I was under impression that declaration of variables in C should be at the beginning
of block. Was it changed for the kernel?

Thanks
Jason Gunthorpe Aug. 1, 2024, 12:58 p.m. UTC | #4
On Tue, Jul 30, 2024 at 11:00:38AM +0300, Leon Romanovsky wrote:
> > +
> > +	void *inbuf __free(kvfree) =
> > +		kvzalloc(cmd->in_len, GFP_KERNEL | GFP_KERNEL_ACCOUNT);
> 
> 
> <...>
> 
> > +	out_len = cmd->out_len;
> > +	void *outbuf __free(kvfree_errptr) = fwctl->ops->fw_rpc(
> > +		ucmd->uctx, cmd->scope, inbuf, cmd->in_len, &out_len);
> 
> I was under impression that declaration of variables in C should be at the beginning
> of block. Was it changed for the kernel?
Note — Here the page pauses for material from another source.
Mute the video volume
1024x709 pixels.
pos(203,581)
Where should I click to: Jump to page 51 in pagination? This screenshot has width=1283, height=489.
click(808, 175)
Yes, the compiler check blocking variables in the body was disabled to
allow cleanup.h

Jonathan said this is the agreed coding style to use for this

Jason
Leon Romanovsky Aug. 1, 2024, 5:26 p.m. UTC | #5
On Thu, Aug 01, 2024 at 09:58:29AM -0300, Jason Gunthorpe wrote:
> On Tue, Jul 30, 2024 at 11:00:38AM +0300, Leon Romanovsky wrote:
> > > +
> > > +	void *inbuf __free(kvfree) =
> > > +		kvzalloc(cmd->in_len, GFP_KERNEL | GFP_KERNEL_ACCOUNT);
> > 
> > 
> > <...>
> > 
> > > +	out_len = cmd->out_len;
> > > +	void *outbuf __free(kvfree_errptr) = fwctl->ops->fw_rpc(
> > > +		ucmd->uctx, cmd->scope, inbuf, cmd->in_len, &out_len);
> > 
> > I was under impression that declaration of variables in C should be at the beginning
> > of block. Was it changed for the kernel?
> 
> Yes, the compiler check blocking variables in the body was disabled to
> allow cleanup.h
> 
> Jonathan said this is the agreed coding style to use for this

I'm said to hear that.

Thanks

> 
> Jason
Jonathan Cameron Aug. 2, 2024, 1:59 p.m. UTC | #6
On Thu, 1 Aug 2024 20:26:31 +0300
Leon Romanovsky <leon@kernel.org> wrote:

> On Thu, Aug 01, 2024 at 09:58:29AM -0300, Jason Gunthorpe wrote:
> > On Tue, Jul 30, 2024 at 11:00:38AM +0300, Leon Romanovsky wrote:  
> > > > +
> > > > +	void *inbuf __free(kvfree) =
> > > > +		kvzalloc(cmd->in_len, GFP_KERNEL | GFP_KERNEL_ACCOUNT);  
> > > 
> > > 
> > > <...>
> > >   
> > > > +	out_len = cmd->out_len;
> > > > +	void *outbuf __free(kvfree_errptr) = fwctl->ops->fw_rpc(
> > > > +		ucmd->uctx, cmd->scope, inbuf, cmd->in_len, &out_len);  
> > > 
> > > I was under impression that declaration of variables in C should be at the beginning
> > > of block. Was it changed for the kernel?  
> > 
> > Yes, the compiler check blocking variables in the body was disabled to
> > allow cleanup.h
> > 
> > Jonathan said this is the agreed coding style to use for this  
> 
> I'm said to hear that.

Was passing on a statement Linus made (not digging it out right now)
that he really wanted to be able see constructors and destructors
together.

The other part is that in some cases you can end up with non
obvious ordering bugs because the cleanup is the reverse of the
declarations, not the constructors being called.
Whilst it is fairly easy to review for this, future code reorganization
may well lead to subtle bugs, typically in error paths etc.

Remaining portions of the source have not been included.